No tengo ni idea de Ourense

Isaac Pedrouzo ESTO NO ES OREGÓN

OURENSE CIUDAD

MIGUEL VILLAR

Isaac Pedrouzo nos deja otro artículo de la serie «Esto no es Oregón»

27 dic 2019 . Actualizado a las 20:27 h.

Creo que se llama Javier, no escuché bien su nombre porque ya no había luz y a oscuras todo se oye menos. Era muy tarde y la poca atención que me quedaba estaba concentrada en seguir la línea recta que el empedrado formaba de manera ordenada.

Caminar recto. Vivir retorcido.

Me sorprendió por detrás, como suele hacerlo la edad para recordarte que ya te hiciste adulto.

Afirmó convencido y firme en sus declaraciones mi funesto e inútil modo de mirar la ciudad.

Mi ignorancia absoluta sobre Ourense.

Allí, junto al callejón donde tantas veces traté de comprar hachís sin éxito en el Satán. El callejón al que nunca puse nombre, a pesar de que es probable que tenga el suyo propio, a pesar de que mi padre vivió allí, en aquella buhardilla horrible que ardió un buen día sin avisar.

Pero era cierto, yo no sabía como se llamaba el maldito callejón.

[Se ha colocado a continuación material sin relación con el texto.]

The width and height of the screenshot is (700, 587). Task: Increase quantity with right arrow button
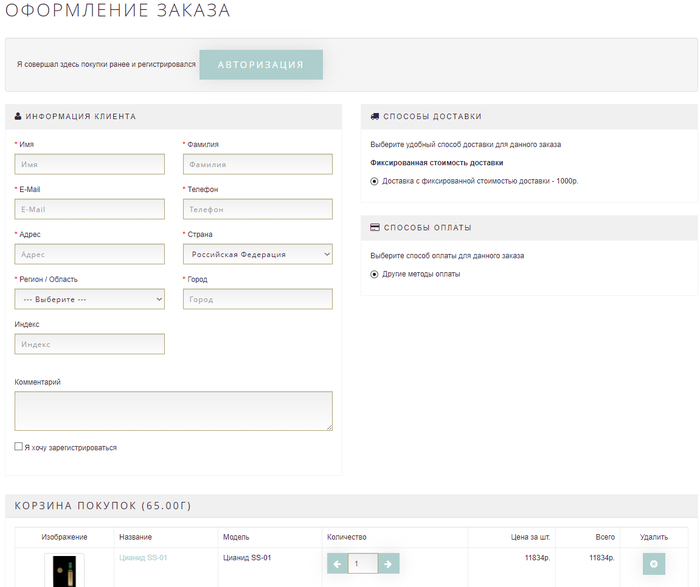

Y pensé que aquel extraño de boina desordenada tenía razón. Que quizás no tengo ni idea de mi ciudad.

Será que ninguno de los barrios donde viví me enseñó nada.

Será que todas las jeringuillas que sorteé hábil siendo niño en la plaza de la Trinidad no sirvieron para endurecer el ingenuo carácter despreocupado que fui perdiendo por el camino.

No me ayudaron a distinguir el momento justo en que uno ha de coger el otro rumbo.

El bueno.

Será que el gordo onanista que nos miraba desde la salida de Hermanos Villar ya se había convertido en parte del decorado del cuadro impresionista del colegio y no influyó en mi interpretación del sexo.

Pero Javier, si es que así se llama, quizás tenía razón.

No tengo ni idea de Ourense.

Ni de sus transeúntes adormilados que caminan lento hasta la desesperación. Hasta agotar paciencia, calzado y algunos sueños de escapar lejos.

Aunque lejos sea Listanco o Soutopenedo.

Y puede que no tenga ni idea, que no conozca en absoluto las esquinas ciegas más allá del puente nuevo donde la tocaba y nadie nos veía. Que ninguno de los 6 colegios que, ingenuos, me aceptaron tuvieron el ingenio suficiente para mantener mi historia de amor provinciana.

Puede que no sepa lo que era el Mr. Flynn ni La Ostra. Que Fermín, el camarero de aspecto sociópata del Estudio 34, no me enseñase a jugar al parchís antes de bajar al cine a quedarme dormido en el Xesteira.

Quizás tampoco entendí lo que pasaba cuando mi abuelo, al que Javier conoce, pasó de hombre de altas esferas a conducir el chimpín que limpia las calles demasiado temprano por la mañana. Tampoco aprendí a sobreponerme de lo adverso cuando la ciudad nos ponía la zancadilla. Ninguna de las veces que lo hizo.

Todas las cicatrices de todas las caídas al volver de Monte Alegre se han borrado porque no me sirven para nada si no tengo ni idea de Ourense. Si no sé sus nombres.

Puede ser, lo sé, que Javier tuviese razón.

El callejón sigue allí, ya he mirado su nombre Javier, es Díaz de la banda, aunque para mí siempre será el callejón de la Cruz Roja donde un día se incendió la buhardilla de mi padre.